It might not have seemed like it during the champagne-and-cocaine supernova of his Brit-pop Nineties - back when a given night might find him detained by police on a ferry to Am­sterdam, tossed out of Abbey Road Studios midsession, or skipping an Oasis gig to go house­shopping - but Liam Gallagher was always thinking long-term. Or at least he was always think­ing. Take his habitual onstage pose: arms clasped behind his back, every part of him immobile save for his lips. “I knew for a fact I was gonna live forever," he says now, having made it to a lean, fiery 45. 
“So I thought to myself, ‘When I get to about 80, there ain’t no fucking chance I’m doing fucking dance moves like Mick Jagger.’ ” He throws his hands behind him and leans forward to an imaginary microphone. “So all I have to do is just fucking stand still. Jagger’s still gotta jump up and down!”

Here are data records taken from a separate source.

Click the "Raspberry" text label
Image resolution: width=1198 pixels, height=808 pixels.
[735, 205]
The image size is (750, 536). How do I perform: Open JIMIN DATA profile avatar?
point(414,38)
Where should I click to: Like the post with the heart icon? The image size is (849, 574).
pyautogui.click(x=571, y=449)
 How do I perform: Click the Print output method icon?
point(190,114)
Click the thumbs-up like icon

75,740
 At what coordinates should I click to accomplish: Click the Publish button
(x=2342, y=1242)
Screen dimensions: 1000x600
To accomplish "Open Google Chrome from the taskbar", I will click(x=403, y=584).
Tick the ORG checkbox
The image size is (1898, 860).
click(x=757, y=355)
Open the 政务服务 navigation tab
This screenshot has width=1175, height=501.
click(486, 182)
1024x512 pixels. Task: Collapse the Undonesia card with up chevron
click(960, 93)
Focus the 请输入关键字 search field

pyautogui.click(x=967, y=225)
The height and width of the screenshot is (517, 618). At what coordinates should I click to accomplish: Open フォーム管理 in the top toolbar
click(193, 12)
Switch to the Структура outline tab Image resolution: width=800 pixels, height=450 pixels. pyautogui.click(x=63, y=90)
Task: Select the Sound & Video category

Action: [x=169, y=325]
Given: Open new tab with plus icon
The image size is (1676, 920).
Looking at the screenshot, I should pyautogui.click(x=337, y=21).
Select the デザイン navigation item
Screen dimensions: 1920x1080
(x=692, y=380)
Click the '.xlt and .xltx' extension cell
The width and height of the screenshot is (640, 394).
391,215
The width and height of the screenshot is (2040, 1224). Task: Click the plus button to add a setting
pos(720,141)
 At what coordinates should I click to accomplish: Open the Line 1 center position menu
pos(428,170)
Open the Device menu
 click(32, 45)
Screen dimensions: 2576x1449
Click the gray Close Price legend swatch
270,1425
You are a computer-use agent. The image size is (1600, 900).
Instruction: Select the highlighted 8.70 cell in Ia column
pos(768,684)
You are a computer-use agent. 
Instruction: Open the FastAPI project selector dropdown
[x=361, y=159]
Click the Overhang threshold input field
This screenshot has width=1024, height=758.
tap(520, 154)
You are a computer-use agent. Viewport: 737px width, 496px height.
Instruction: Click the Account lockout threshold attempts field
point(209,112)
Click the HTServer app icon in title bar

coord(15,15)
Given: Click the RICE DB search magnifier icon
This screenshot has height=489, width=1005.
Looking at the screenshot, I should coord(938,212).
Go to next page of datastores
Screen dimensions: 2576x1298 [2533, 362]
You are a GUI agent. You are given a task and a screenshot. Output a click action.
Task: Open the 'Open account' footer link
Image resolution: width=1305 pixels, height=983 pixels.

Unlike Jagger, Gallagher doesn’t have his band anymore, and the odds of ever getting it back are not, at the moment, looking great. Oasis blinked out of existence in Paris eight years ago, after a final confrontation between Liam and his brother Noel, the band’s guitarist and songwriter. Noel’s version is that Liam threw a violent tantrum that night; Liam argues that he was provoked (“He set a few booby traps for me, and I walked right into them because I’m passionate and I wear my heart on my sleeve”), that Noel had been secretly planning to leave the band for months or years and that Noel’s accounts of an attempted assault with a guitar are false. The brothers don’t speak to each other, and Liam says that even their mother has given up on making peace between them. “My mom’s done with it,” he says, laughing a little. “She’s like, ‘I don’t give a shit. I’m 75 now! Fuck the kids, I’ve had enough!’ She goes swimming, she does her thing. She’s not interested.”
This is his first solo album, “As You Were”. While Noel was, with rare exceptions, the sole songwriter in Oasis, Liam’s record is a pleasant surprise: a bracing, sometimes wistful collection of unadorned rock tunes (including the excellent single “Wall of Glass”) and a reminder that he’s always been one of rock’s great voices.
Liam Gallagher is proud of his album, even though he finds performing and recording under his own name “a bit embarrassing.” And he isn’t shy about admitting a fact that more mercenary artists might avoid: “I would prefer to be speaking about an Oasis album than the Liam solo album,” he says. “And I know Noel Gallagher would. Because we’re better together. I’m well aware of that, and so is he.”